▶ [EXCERPTED PASSAGE]
****************************************

In this new work, Khairudin Aljunied, who has written prolifically about the history of Malays and colonialism in British Malaya (the name for the British colonies and Malay states under British colonial influence in present-day Southeast Asia before 1963), tells “the story of a group of radical Malay men and women in colonial Malaya… from ordinary social backgrounds who chose to oppose foreign rule of their homeland” (5). This work adds to a series of recent new histories in Malaysia and Singapore that recover the voices and contributions of non-state, non-elite actors whose stories have been neglected or marginalized by colonial, nationalist or revisionist historiography.

The history of the “Malay Left,” as these Malay radicals were also termed, is not unexplored, as Aljunied acknowledges (5). Nevertheless, he contributes an ethnographic account of the sentiments, aspirations and ideas that motivated their activism through close readings of the radicals’ memoirs and writings. In particular, he highlights the “mobilizing concepts” that animated the radicals, and through which the radicals mobilized others in Malayan society, to resist and critique colonial rule (6). These concepts include: warisan (heritage), cita-cita perjuangan (spirit and the ambitions of struggle), kesedaran (consciousness), kesatuan (unity), kebangsaan (nationalism), Melayu Raya (a union of Singapore, Malaya and Indonesia), and merdeka (freedom). Aljunied convincingly argues that these radicals were autonomous actors who “showed creative agency and intellectual acuity in devising and sustaining their own anticolonial campaigns” (192), and helped stimulate political, educational, and cultural change, as well as radical strands of nationalism in Malaya.

****************************************

▶ [SUPPLIED INFORMATION]
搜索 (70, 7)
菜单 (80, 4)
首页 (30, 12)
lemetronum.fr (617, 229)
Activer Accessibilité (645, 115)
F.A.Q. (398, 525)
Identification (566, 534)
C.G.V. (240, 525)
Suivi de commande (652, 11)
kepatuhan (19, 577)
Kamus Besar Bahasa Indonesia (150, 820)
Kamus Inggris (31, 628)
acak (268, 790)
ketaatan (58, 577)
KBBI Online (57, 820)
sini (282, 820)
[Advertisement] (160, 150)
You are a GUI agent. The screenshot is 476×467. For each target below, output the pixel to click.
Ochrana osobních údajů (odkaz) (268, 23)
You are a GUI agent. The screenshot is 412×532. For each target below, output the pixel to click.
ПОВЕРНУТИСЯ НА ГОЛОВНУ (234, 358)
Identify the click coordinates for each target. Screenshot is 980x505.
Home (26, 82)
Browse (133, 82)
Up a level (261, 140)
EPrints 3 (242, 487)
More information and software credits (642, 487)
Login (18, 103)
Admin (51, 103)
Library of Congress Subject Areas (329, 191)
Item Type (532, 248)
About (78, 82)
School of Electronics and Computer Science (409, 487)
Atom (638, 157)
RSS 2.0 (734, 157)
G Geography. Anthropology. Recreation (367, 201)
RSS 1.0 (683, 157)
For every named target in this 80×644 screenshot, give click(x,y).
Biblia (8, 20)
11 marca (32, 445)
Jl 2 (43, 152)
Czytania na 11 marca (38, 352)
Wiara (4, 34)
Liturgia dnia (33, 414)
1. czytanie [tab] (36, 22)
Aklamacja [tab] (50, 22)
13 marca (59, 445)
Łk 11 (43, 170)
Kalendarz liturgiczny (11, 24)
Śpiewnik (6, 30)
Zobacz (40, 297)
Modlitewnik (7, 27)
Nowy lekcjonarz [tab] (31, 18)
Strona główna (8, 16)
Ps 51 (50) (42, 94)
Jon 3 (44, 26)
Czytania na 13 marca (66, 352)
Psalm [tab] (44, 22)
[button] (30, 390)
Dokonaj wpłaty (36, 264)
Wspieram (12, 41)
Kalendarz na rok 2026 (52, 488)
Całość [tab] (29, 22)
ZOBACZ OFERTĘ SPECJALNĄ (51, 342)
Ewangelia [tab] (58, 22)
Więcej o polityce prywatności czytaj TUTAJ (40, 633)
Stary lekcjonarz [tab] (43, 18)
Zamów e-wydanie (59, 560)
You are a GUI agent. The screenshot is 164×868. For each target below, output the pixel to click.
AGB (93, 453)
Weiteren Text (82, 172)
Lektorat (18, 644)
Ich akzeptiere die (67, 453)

****************************************

▶ [DIRECTIONS]
Answer these questions from the book review excerpt:
1. Before what year was "British Malaya" the name for the colonies and states it covered?
2. What Malay term does the excerpt give for "consciousness"?
3. What union does "Melayu Raya" refer to?
The entries were drawn from a different source than the book review excerpt.

▶ [RESPONSE]
1. 1963
2. Kesedaran
3. A union of Singapore, Malaya and Indonesia